Spawned almost certainly by 28 Days Later in aught-two, and later cemented by Dawn of the Dead and especially Shaun of the Dead, both in 2004, the zombie craze saw a full-on resurrection in this apocalypse-obsessed decade of post-Y2K fallout.
Zombie fever has spread like the plague, as evidenced by the alarming amount of living dead drivel dominating the Hastings rental racks. Zombie Strippers! was even on FX recently. But worst of all, the Ubermensch of the Undead, George A. Romero himself, has been in a sad slump lately with the horrible Diary of the Dead and another installment in the Dead series on the way. But dread not zombie-philes, Zombieland is here to resuscitate the dying genre that is ironically being killed off, like so many humans hiding in a boarded up house, by an ever-growing hoard of shitty zombie flicks.

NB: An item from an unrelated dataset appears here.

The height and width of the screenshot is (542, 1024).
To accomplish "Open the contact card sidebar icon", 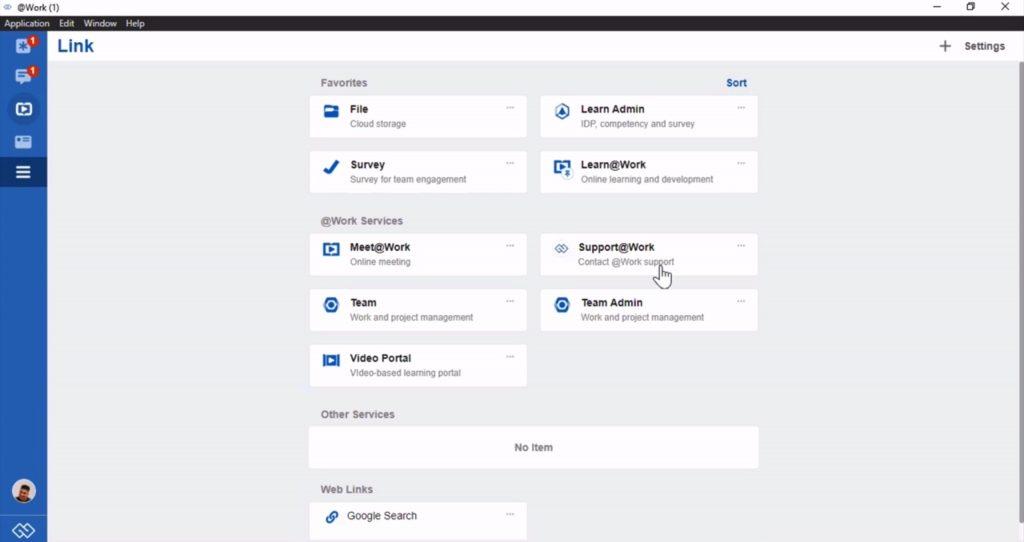I will 23,141.
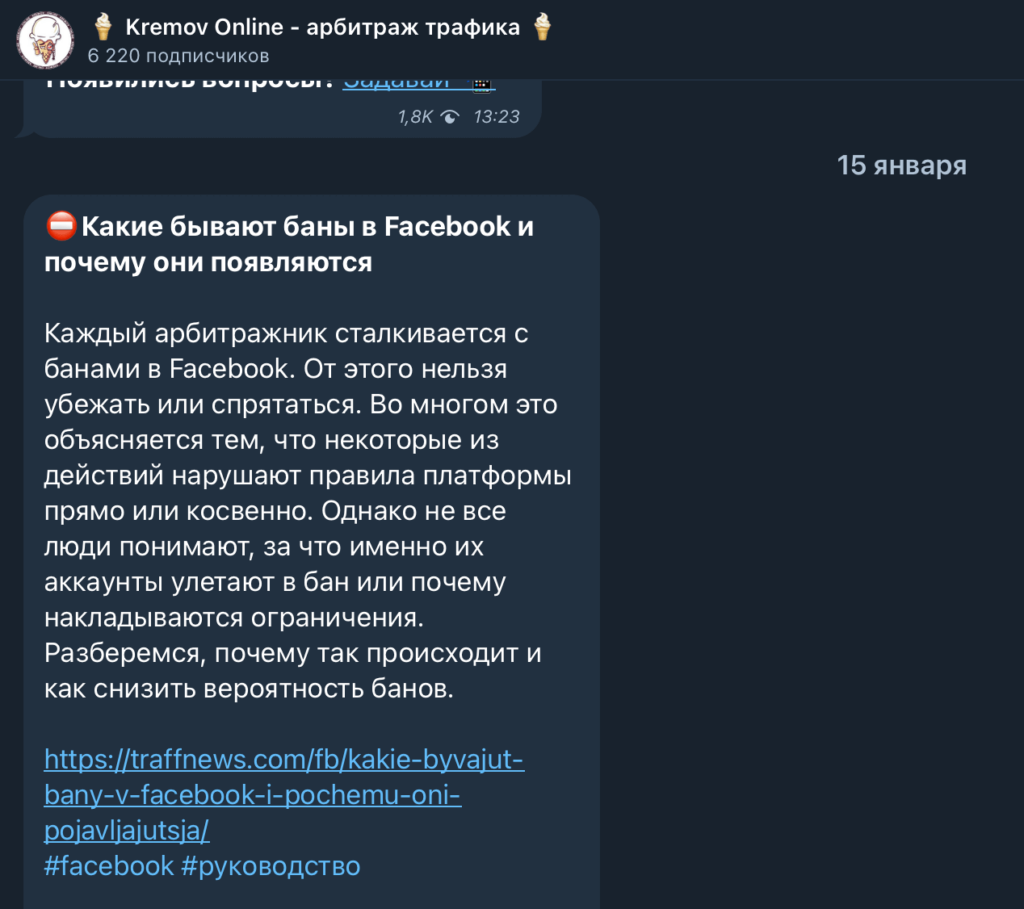Click the 13:23 message timestamp

[x=496, y=117]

Zombieland is, in essence, America’s answer to the brilliant British horror/comedy Shaun of the Dead. Whereas the later has a distinctly British comedic tone, the former is proudly American (we can be witty too, you know). From the names of its main characters based on their hometowns (Columbus, Wichita, etc.), to the almost sadistic catharsis Woody Harrelson’s Tallahassee takes in zombie killin’, to the chosen final destination of our characters, the metaphorical reclaiming of innocence that is the amusement park Pacific Playland, Zombieland stays true to the over-sized, over-violent and over-flashy American Way without the sacrifice of intelligence that usually goes along with it.

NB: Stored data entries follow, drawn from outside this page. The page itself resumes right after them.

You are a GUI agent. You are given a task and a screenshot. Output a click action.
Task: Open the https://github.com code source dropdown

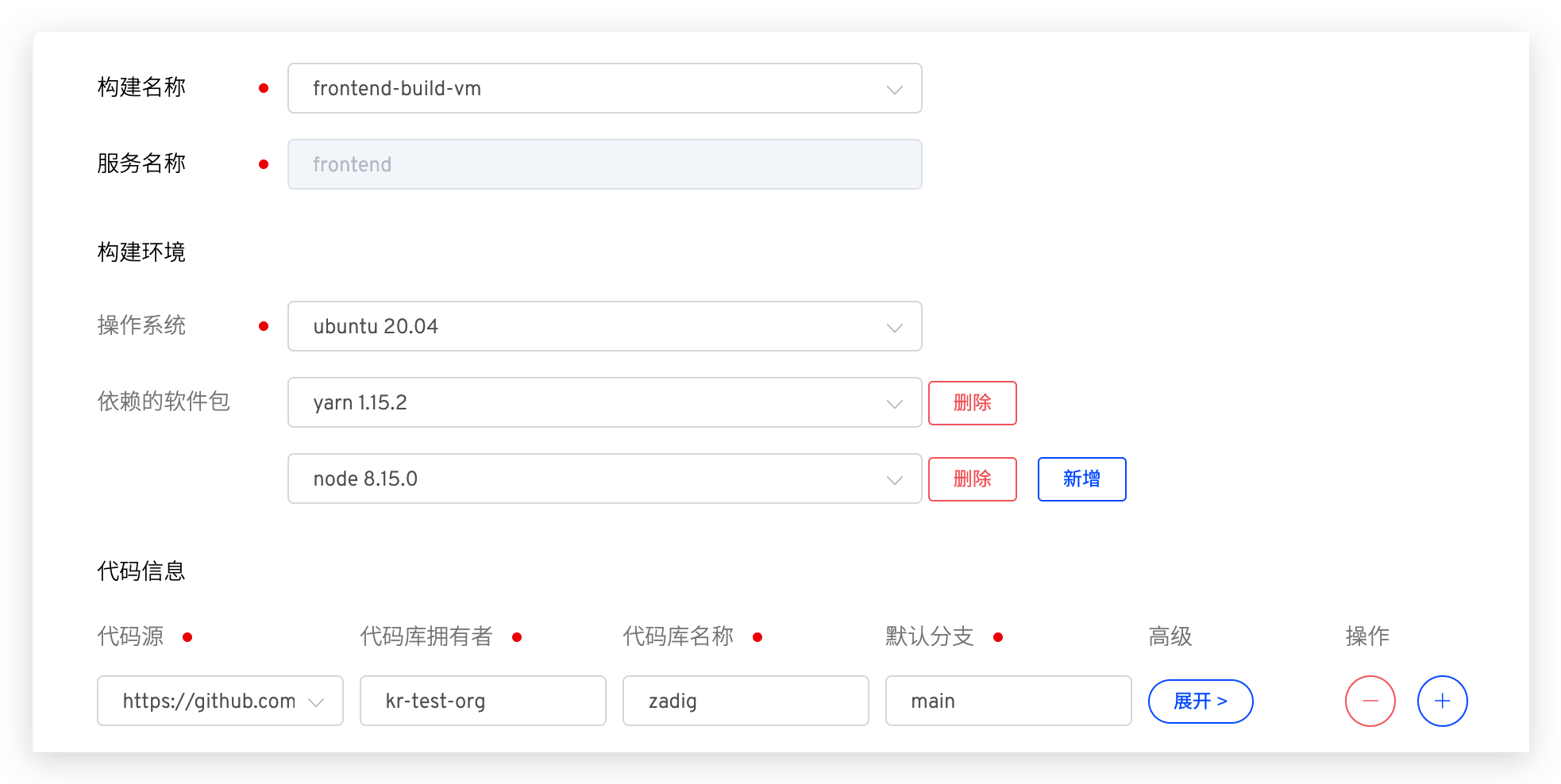[210, 701]
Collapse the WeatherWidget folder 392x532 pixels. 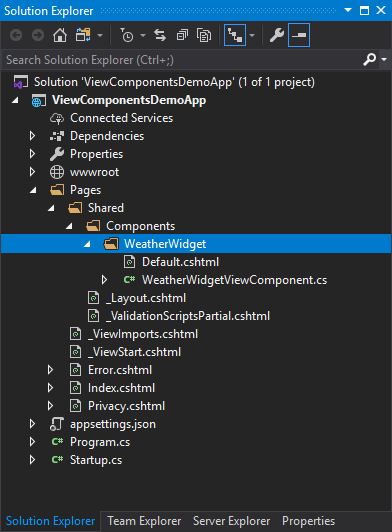[87, 244]
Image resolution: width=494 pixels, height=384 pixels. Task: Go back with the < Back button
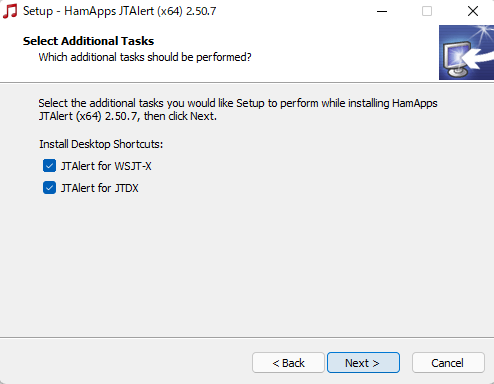pos(288,363)
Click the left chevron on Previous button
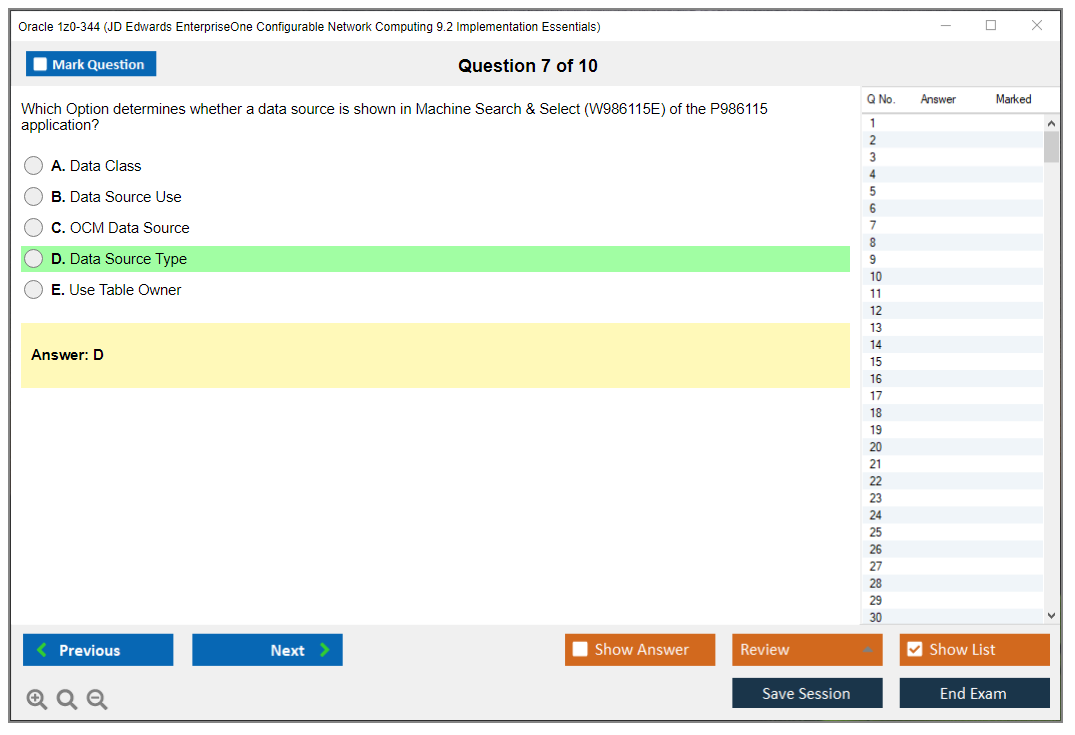Image resolution: width=1075 pixels, height=735 pixels. point(42,649)
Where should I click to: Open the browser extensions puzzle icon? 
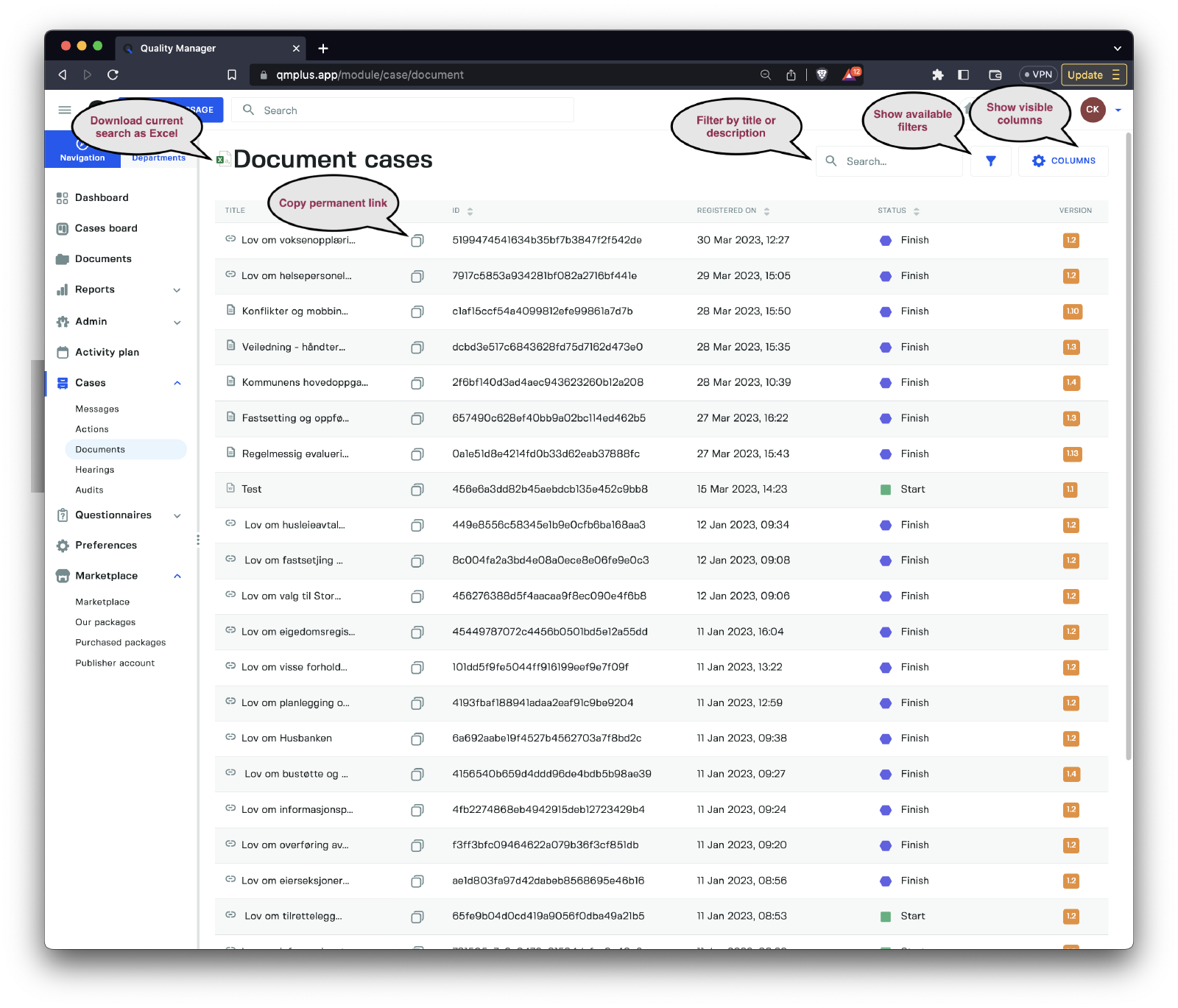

Take Zombieland’s leading man, Jesse Eisenberg as Columbus, an antisocial intellectual whose very faults and idiosyncrasies make him the perfect survivor. His litany of rules for surviving work for him, but not so for Tallahassee, his reluctant and trigger-happy travel companion. As they scour the countryside for a Twinkie, they run into the cunning and savvy Wichita (Stone) and her preteen cohort (Abigail Breslin), and another reluctant grouping is formed.

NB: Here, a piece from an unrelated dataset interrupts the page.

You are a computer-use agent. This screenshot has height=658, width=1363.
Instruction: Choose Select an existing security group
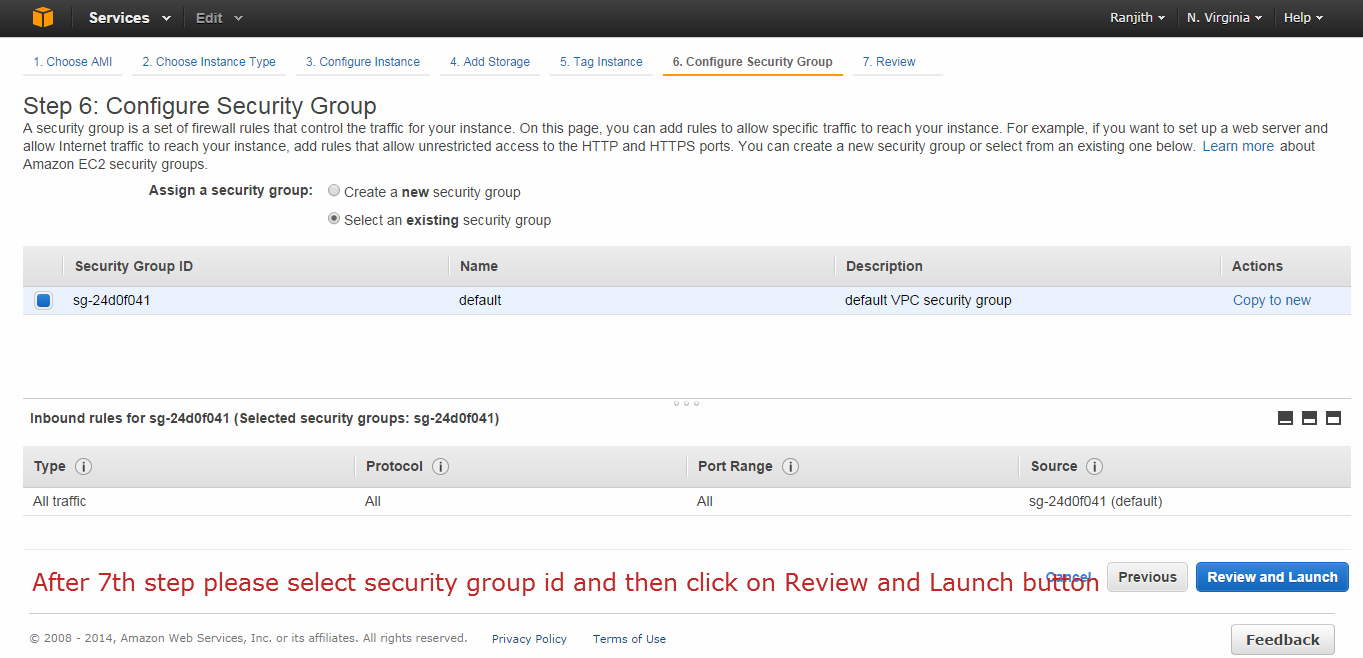[334, 219]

Together, these four interesting and well-realized characters take to the road. Though the film is more comedy than horror, there are some intense scenes that give every joke an undercurrent of desperation, making everything just a little bit funnier. These characters realize they are in a zombie movie situation and act as many people today might were mad cow disease to somehow mutate into mad human disease.
All of this makes up for one of the funniest and most fun zombie movie experiences since SotD. There are laughs, then scares, then laughs again, and at roughly 90 minutes, the film never slows its pace or gets bogged down in tangents. Oh, and it has one of the best cameos of all time.